Reproduce each line of the entries that carries "computer".
:::::
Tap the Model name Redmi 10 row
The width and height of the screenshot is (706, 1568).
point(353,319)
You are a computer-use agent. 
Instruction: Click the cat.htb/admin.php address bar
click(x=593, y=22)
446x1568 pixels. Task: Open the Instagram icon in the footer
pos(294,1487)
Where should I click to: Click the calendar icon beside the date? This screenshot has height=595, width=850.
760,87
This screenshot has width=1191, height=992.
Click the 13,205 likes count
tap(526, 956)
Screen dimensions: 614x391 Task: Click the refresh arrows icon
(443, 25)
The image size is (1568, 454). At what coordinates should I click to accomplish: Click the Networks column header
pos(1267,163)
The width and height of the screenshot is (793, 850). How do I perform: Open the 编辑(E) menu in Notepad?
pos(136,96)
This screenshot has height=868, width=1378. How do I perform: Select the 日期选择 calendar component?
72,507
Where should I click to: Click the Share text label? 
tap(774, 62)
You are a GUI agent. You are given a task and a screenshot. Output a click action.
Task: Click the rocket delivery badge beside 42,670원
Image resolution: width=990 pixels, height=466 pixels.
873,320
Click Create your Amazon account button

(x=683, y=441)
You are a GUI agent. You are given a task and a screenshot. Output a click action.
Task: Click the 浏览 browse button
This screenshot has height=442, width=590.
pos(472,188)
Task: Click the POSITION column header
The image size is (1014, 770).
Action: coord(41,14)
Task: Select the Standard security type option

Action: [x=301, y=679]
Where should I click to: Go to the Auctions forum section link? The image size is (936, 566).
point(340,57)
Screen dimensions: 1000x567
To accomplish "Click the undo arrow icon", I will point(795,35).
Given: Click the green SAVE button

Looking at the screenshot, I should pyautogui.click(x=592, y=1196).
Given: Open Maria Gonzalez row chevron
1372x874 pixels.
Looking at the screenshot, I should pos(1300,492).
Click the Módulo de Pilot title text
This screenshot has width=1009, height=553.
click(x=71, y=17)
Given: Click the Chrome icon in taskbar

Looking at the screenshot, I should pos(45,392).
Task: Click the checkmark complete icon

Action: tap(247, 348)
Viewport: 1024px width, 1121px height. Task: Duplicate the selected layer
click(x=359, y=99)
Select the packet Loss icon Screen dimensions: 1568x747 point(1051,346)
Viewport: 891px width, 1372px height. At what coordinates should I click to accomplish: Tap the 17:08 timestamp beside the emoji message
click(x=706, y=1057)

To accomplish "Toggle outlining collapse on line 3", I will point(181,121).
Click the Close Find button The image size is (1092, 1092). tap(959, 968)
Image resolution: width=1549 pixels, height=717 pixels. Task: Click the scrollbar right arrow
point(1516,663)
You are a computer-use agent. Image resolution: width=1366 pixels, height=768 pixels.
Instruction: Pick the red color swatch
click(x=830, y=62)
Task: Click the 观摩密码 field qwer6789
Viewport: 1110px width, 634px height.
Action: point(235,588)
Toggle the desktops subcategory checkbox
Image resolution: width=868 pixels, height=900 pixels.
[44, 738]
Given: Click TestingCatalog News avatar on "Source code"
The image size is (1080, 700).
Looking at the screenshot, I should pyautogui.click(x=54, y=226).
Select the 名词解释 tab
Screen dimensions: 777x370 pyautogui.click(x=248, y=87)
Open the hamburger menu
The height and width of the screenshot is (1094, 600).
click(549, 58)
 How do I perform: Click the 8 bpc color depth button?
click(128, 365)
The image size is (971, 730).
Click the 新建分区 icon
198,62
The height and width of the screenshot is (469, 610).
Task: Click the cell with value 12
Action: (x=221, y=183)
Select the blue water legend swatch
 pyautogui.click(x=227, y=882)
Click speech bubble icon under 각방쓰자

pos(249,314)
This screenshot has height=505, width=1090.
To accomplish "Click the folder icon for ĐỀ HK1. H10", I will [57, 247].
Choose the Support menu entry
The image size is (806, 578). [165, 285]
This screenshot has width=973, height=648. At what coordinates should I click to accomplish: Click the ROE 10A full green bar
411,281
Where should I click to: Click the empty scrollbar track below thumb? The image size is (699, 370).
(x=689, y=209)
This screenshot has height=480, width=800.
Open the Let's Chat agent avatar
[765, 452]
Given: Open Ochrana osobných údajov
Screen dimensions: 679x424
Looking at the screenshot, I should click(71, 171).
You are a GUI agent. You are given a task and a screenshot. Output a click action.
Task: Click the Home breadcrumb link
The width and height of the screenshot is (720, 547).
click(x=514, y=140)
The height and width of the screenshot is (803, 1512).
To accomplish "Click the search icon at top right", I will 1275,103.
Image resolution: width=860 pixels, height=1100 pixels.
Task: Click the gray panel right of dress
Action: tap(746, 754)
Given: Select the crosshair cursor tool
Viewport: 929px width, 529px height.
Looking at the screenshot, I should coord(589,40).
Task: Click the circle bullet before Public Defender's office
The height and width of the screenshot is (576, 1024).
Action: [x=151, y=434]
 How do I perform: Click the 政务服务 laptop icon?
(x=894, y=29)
:::::
--- ANSWER BOX ---
You are a computer-use agent. 
You are a computer-use agent. Image resolution: width=1366 pixels, height=768 pixels.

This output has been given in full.